‘A Monstrous Regiment of Women’ is the second novel in Laurie R. King’s ‘Mary Russell and Sherlock Holmes’ series. I have very mixed feelings regarding this book. Right until the end this was going to go on my favorites shelf and could only receive a 5 star rating but there is a twist at the end that has left me disappointed and uncomfortable for the future of the series. I’m still coming to terms with it. I waited to write my review because of these feelings. I did not want to unfairly overshadow the rest of what is otherwise a fantastic book.
It is 1921 in Oxford and London. Mary Russell has graduated and is about to debut her first Academic Article that is not attached to being a student. She is turning 21 which allows her to throw out her distasteful, money grubbing Aunt whom has held the purse strings to her inheritance. Ms. Russell is going through many transitions as a student to academic, child of controlled means to an heiress, girl to woman, and the strange tension between Sherlock Holmes and herself – she is no longer an apprentice and can she be trusted to handle a case on her own?
Mary finds herself in London waiting to come into her inheritance and runs into a friend, Veronica, from her schooling in Oxford. Veronica, or Ronny, pulls her into her life. Ronny is engaged but is breaking the engagement because her young man came home from the war broken with drug addictions she has not been able to pull him away from. The book delves deeply into the effects on society, gender roles, and personal self-worth World War I had on its survivors. Holmes is brought into to help Ronny’s young man but that is not the only mystery in London.
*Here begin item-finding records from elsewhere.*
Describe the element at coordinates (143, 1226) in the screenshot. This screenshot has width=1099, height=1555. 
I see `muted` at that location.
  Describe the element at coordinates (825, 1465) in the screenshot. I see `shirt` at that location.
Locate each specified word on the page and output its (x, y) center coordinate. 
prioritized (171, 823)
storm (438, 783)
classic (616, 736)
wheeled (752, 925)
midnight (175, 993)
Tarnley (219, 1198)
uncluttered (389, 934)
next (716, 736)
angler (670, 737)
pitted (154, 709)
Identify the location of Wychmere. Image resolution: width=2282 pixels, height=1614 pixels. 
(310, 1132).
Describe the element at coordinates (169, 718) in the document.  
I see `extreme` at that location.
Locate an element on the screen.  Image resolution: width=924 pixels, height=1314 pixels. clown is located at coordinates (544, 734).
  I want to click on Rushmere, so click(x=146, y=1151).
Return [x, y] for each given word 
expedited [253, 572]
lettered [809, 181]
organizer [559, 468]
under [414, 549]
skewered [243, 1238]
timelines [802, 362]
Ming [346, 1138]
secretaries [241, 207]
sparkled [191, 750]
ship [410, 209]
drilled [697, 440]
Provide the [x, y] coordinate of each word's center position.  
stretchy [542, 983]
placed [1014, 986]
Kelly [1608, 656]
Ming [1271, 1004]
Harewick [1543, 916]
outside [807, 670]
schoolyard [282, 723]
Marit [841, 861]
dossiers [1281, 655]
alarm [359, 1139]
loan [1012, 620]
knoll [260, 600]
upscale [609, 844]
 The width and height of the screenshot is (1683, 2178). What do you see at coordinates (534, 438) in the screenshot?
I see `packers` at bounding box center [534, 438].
Ronny is deeply involved in The Temple and a charismatic woman named Margaret. Margaret is rallying women who previously were nurses and running the country in the absence of the men sent to war. These women were left without a place at the end of the war. King explores the fact woman were required to vacate the jobs they had to marry, but marry who. They are “surplice women,” there are too many women and few men returned. The men that did return came back damaged, and many weren’t choosing to marry, preferring to fall into paths of self-destruction. To fill a gap The Temple is giving these young women something to do: teaching women to read and build literacy, providing safety and supplies to battered women and their families, providing medical care, and working to increase women’s rights now that the vote has passed. The problem is when you have a large group of the disenfranchised that are being directed and utilized by a leader are their actions really charitable or could there be a deeper agenda at work? That is Mary’s case.
The book is extremely well researched and written. It addresses the issues that left England ravaged after World War I head on. She also evokes strong emotion on behalf of the characters and the situation. I learned a lot regarding the time period and was sucked into the period concepts of class structure, feminism, gender roles, addiction, PTSD, human nature, etc. I believe King did a remarkable job exploring these subjects without being overly biased.
The situation that left me upset deals with how Sherlock Holmes and Mary Russell develop their friendship/relationship as equal adults opposed to an apprentice mentor relationship. To say anything else would be an extravagant spoiler. I do recommend this book despite my issues with the ending, especially to anyone who enjoys mystery’s, well researched historical fiction, and sociological studies.